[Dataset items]
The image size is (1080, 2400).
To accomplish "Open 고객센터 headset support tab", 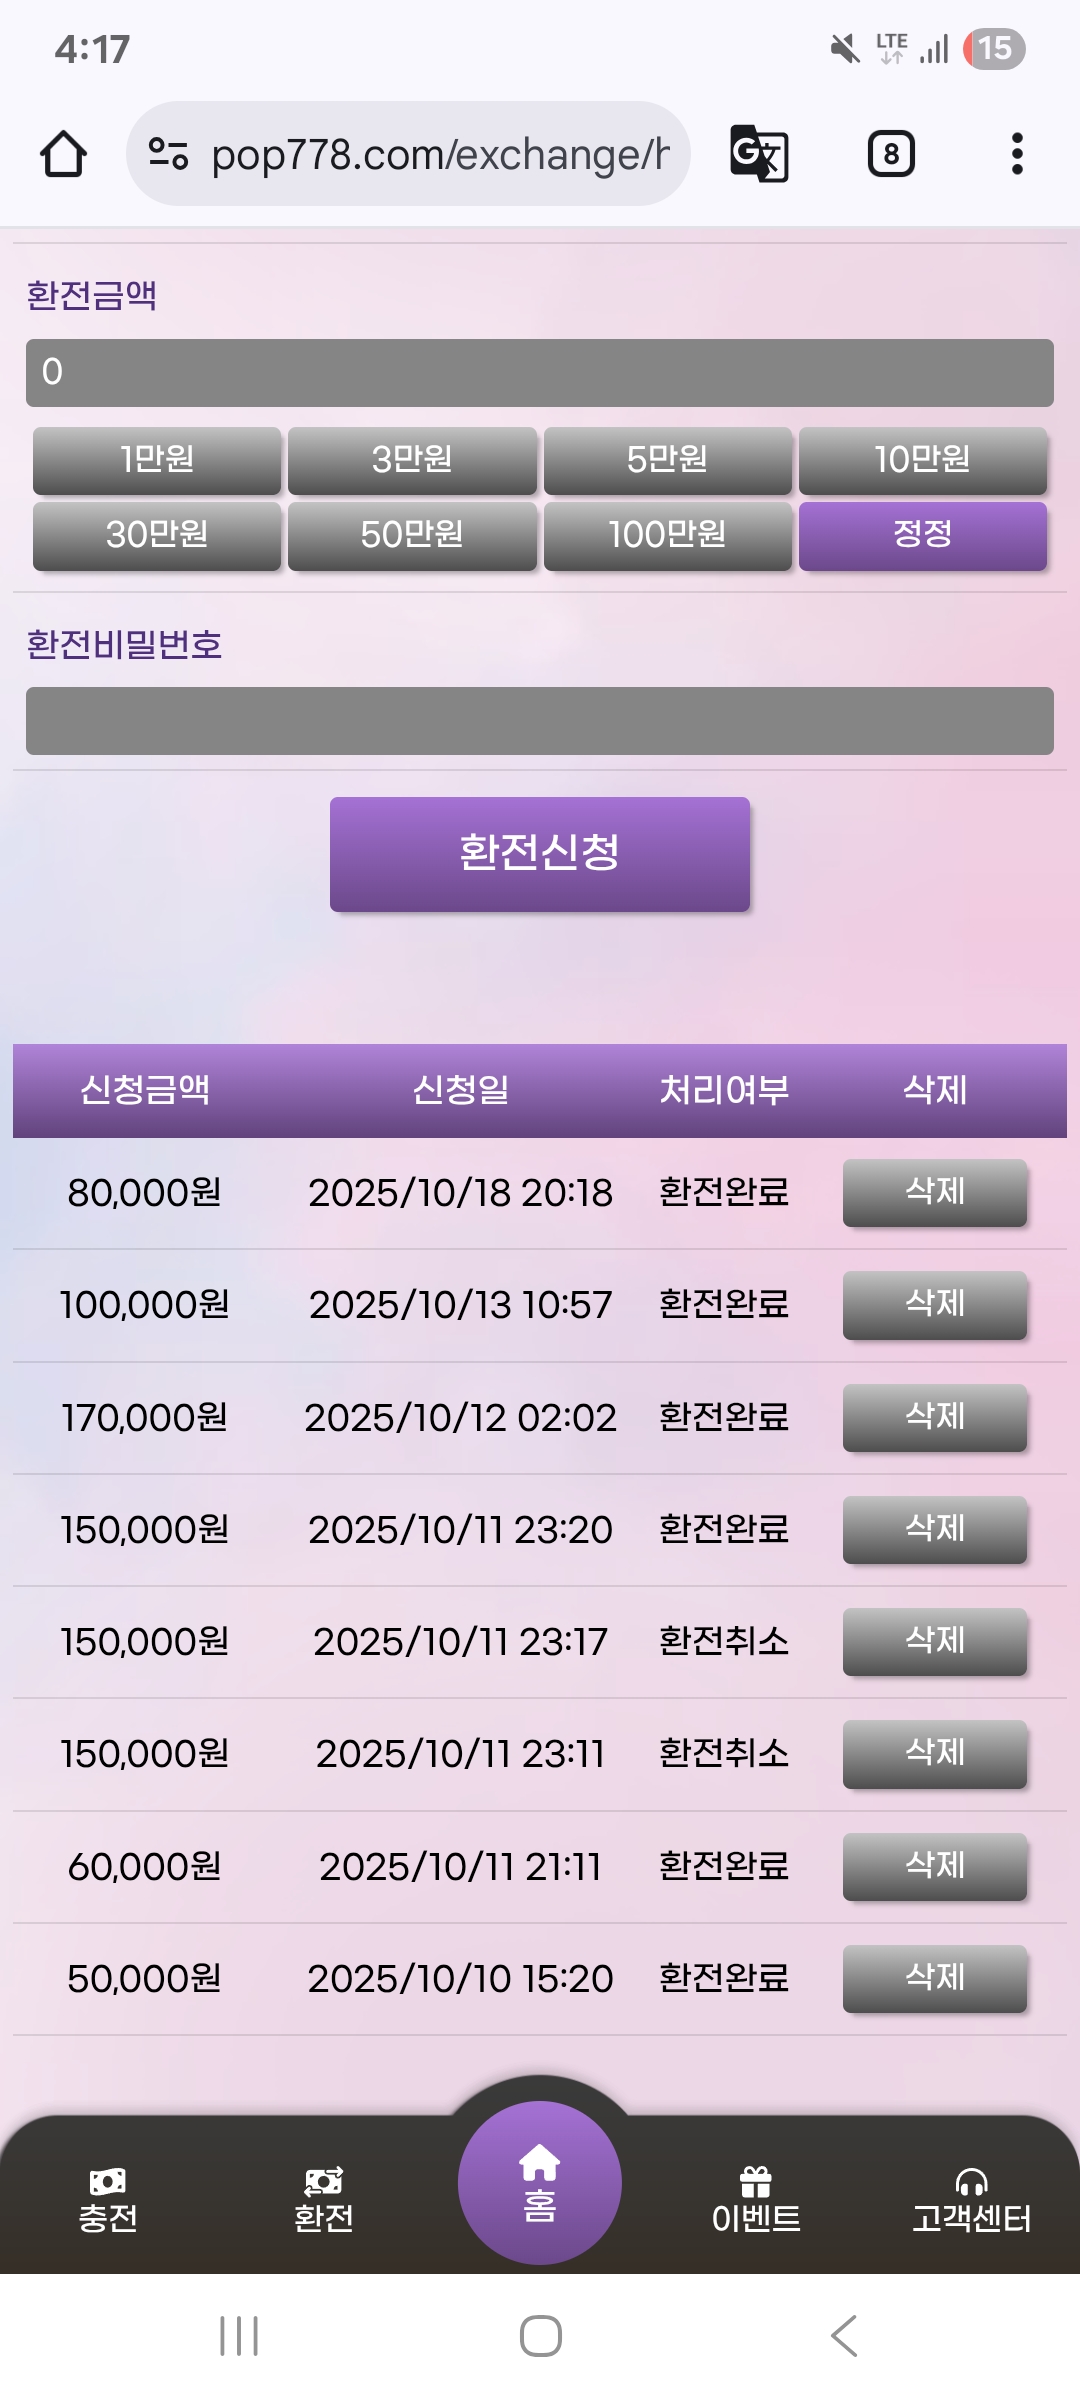I will pos(971,2200).
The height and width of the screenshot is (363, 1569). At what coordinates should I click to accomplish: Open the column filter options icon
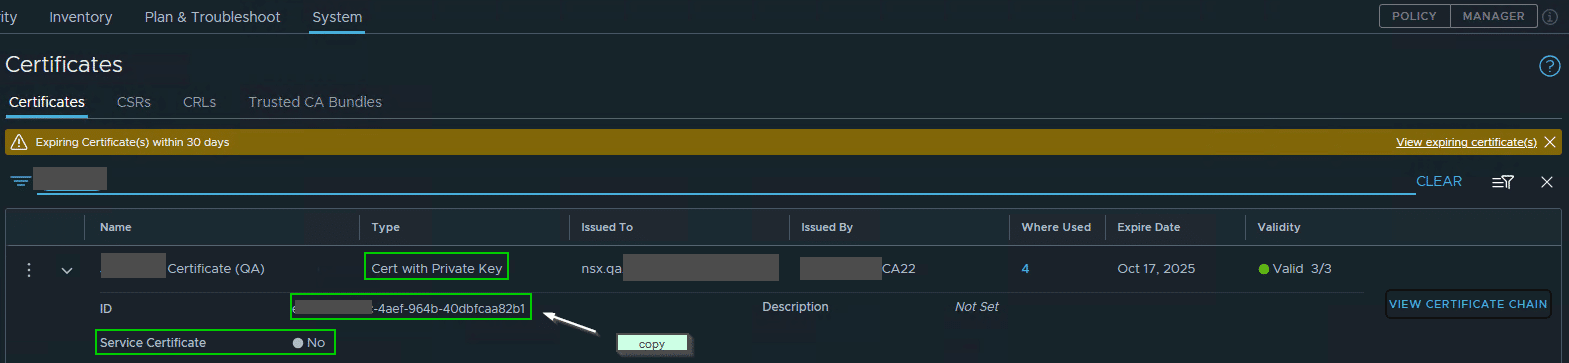tap(1502, 182)
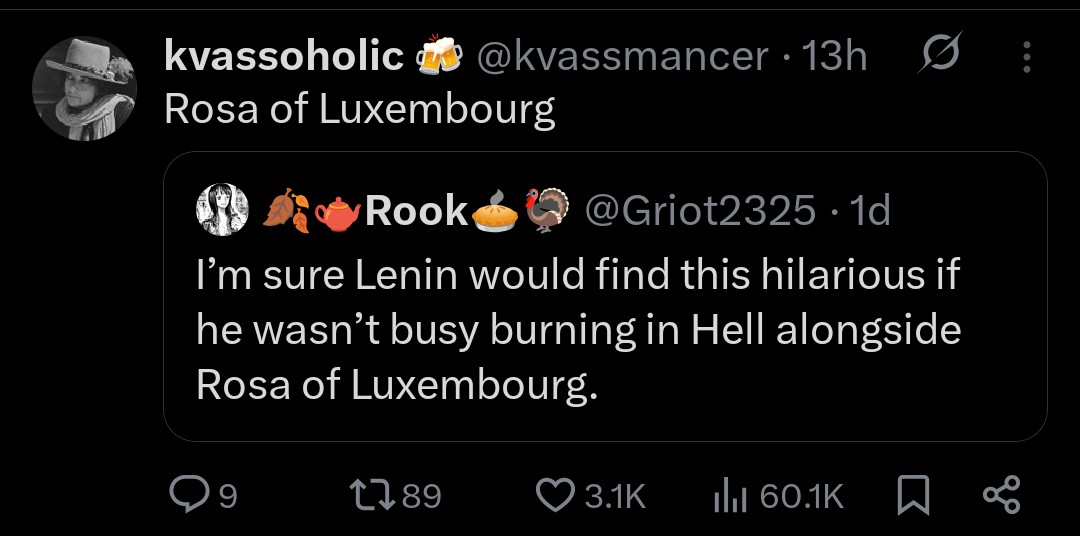This screenshot has height=536, width=1080.
Task: Select the @Griot2325 handle
Action: 700,211
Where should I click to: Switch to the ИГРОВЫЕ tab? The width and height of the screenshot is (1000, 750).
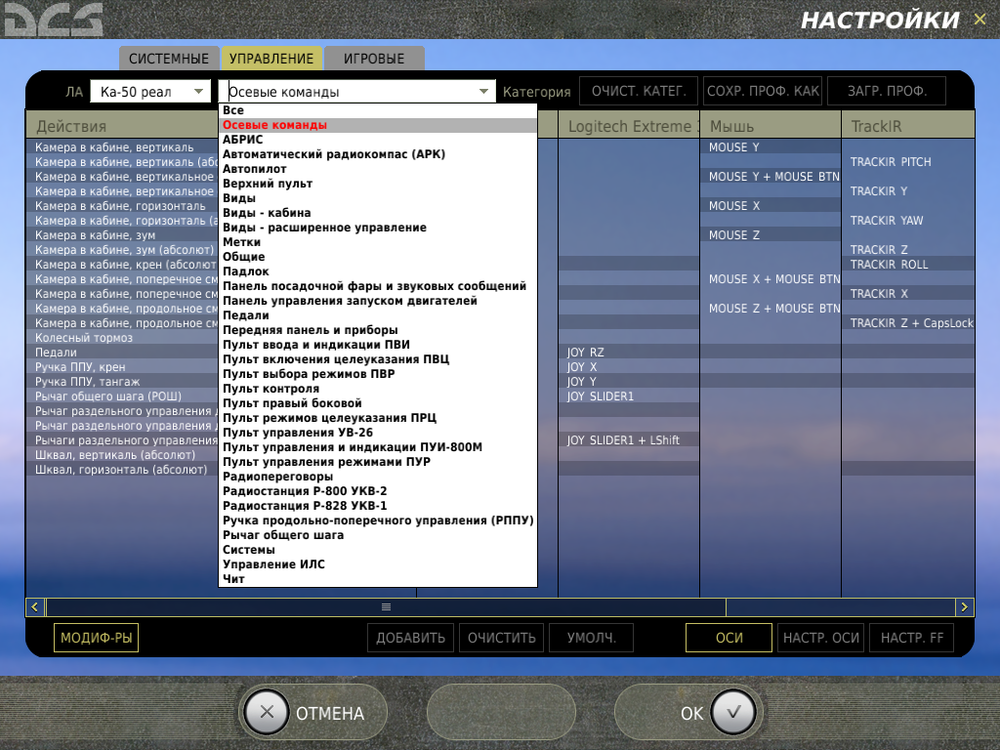click(374, 58)
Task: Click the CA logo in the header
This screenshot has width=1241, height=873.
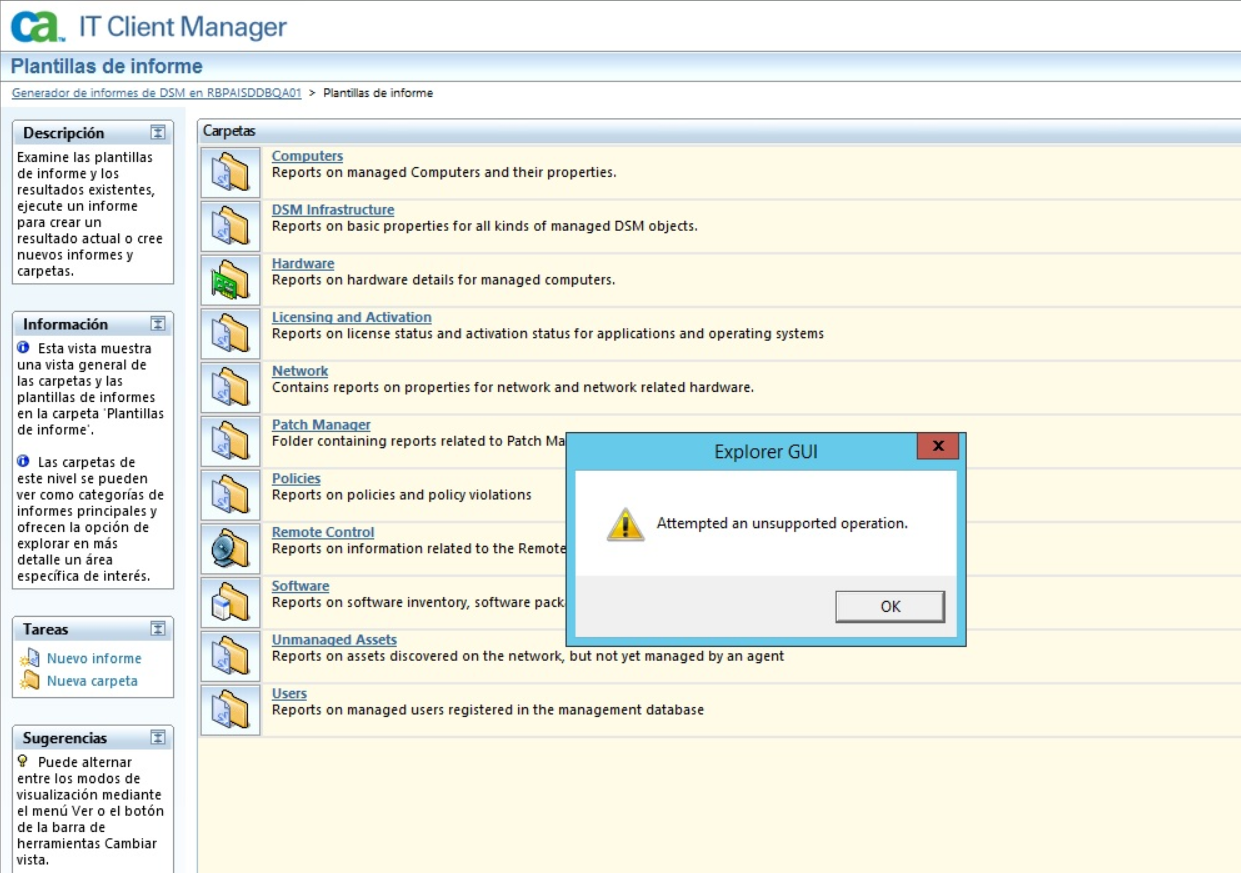Action: point(34,24)
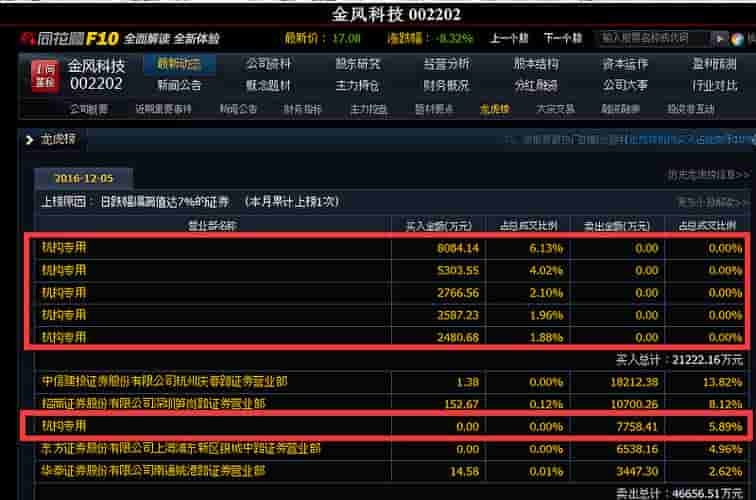Type in the stock name/code search box
This screenshot has width=756, height=500.
[654, 39]
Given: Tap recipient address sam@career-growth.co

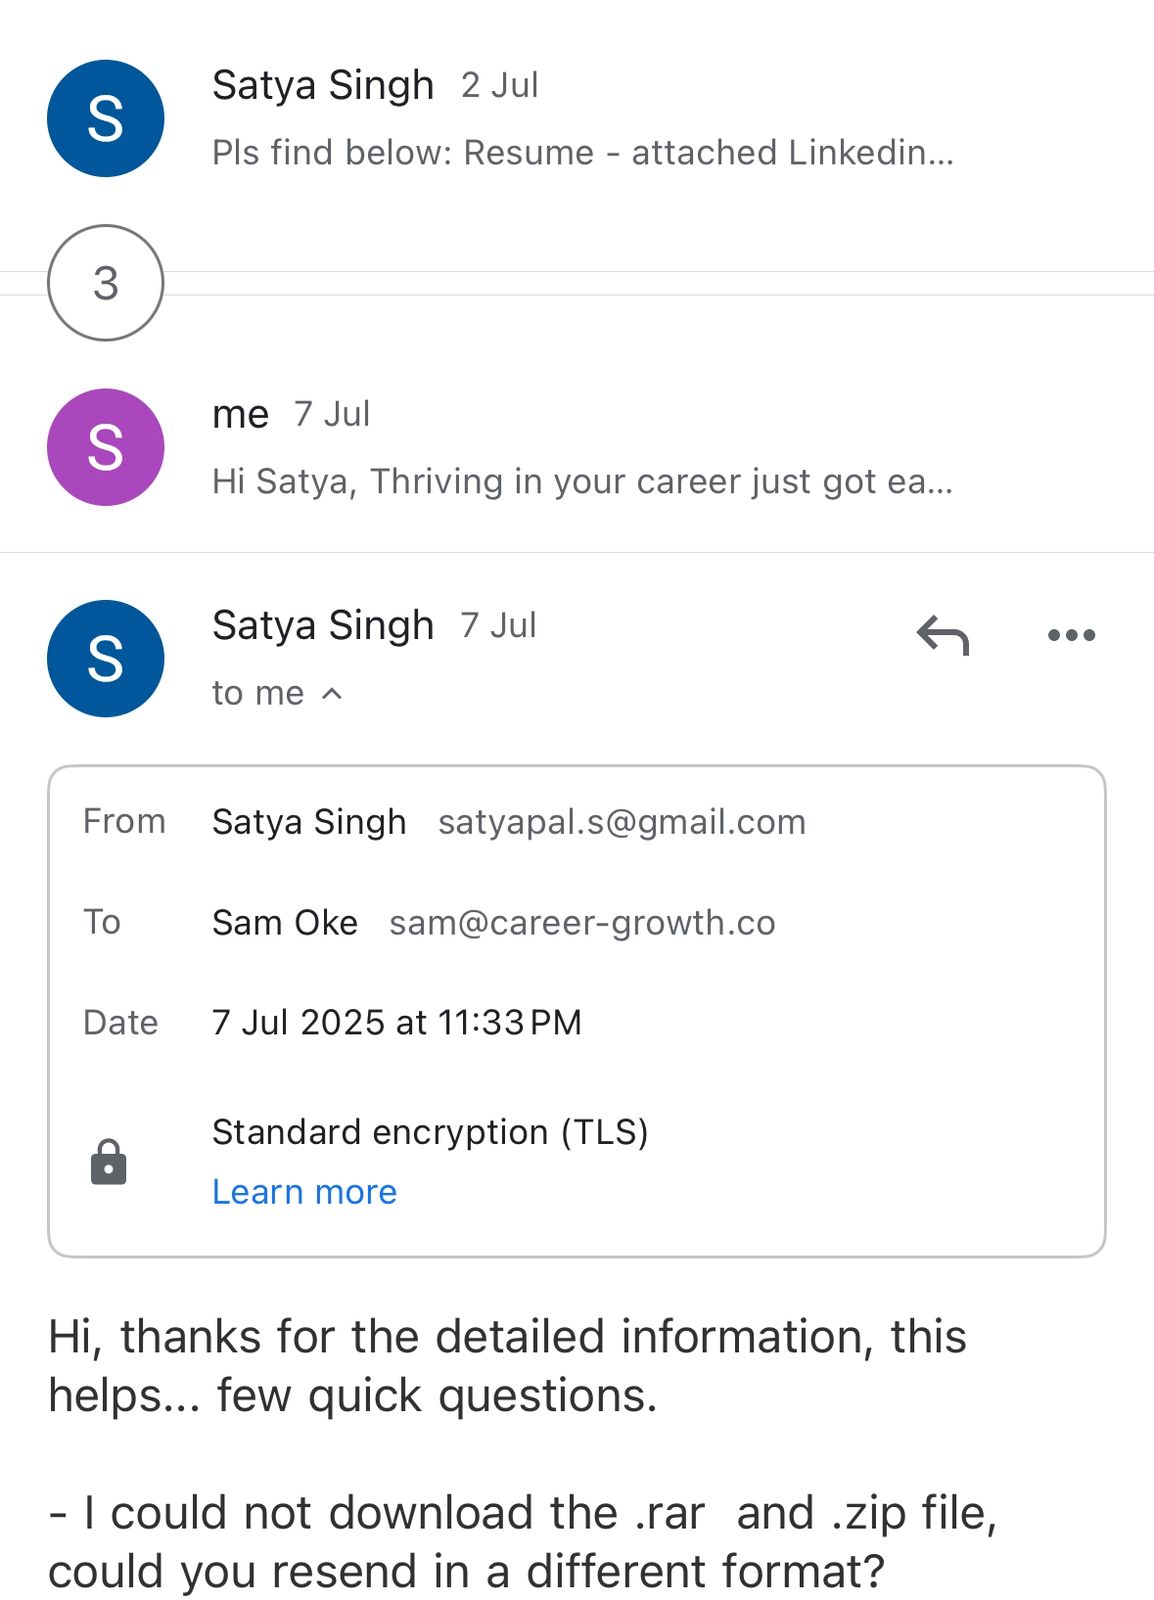Looking at the screenshot, I should point(582,923).
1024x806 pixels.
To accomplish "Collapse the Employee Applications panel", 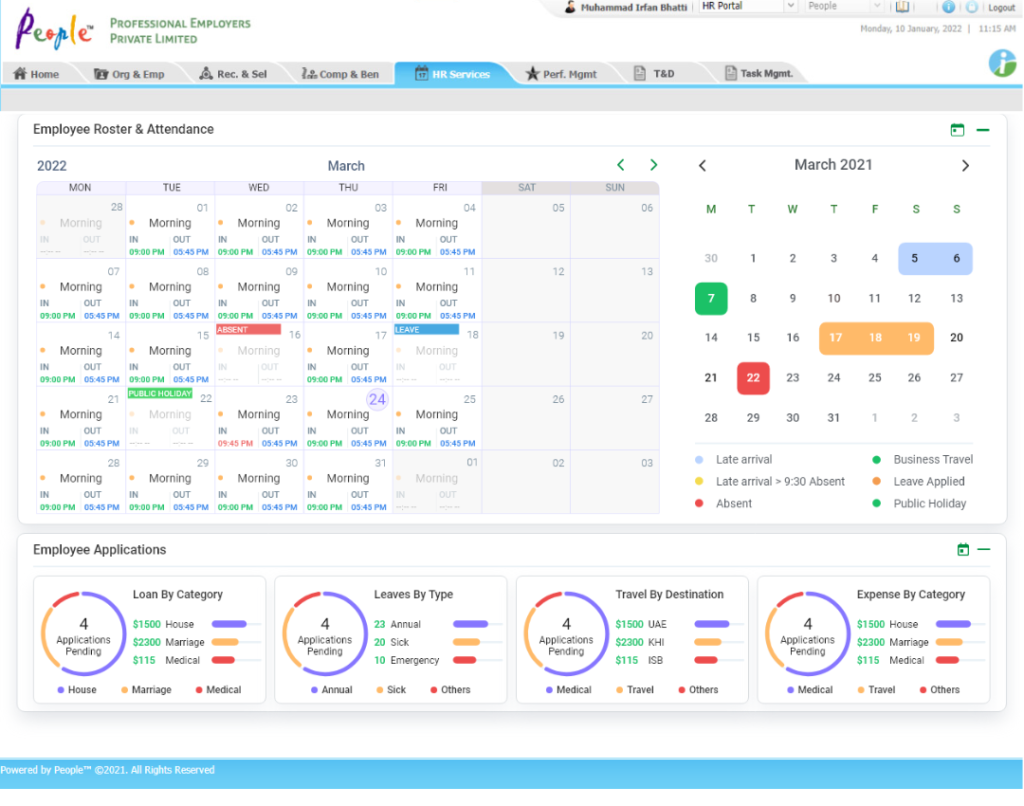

§ **ABOUT THIS EXERCISE**
Using the records above, reproduce exactly the lines from the line containing "1024x806 pixels." through the last line, with both ends kept and no pictures.

§ **OUTPUT BELOW**
1024x806 pixels.
To accomplish "Collapse the Employee Applications panel", 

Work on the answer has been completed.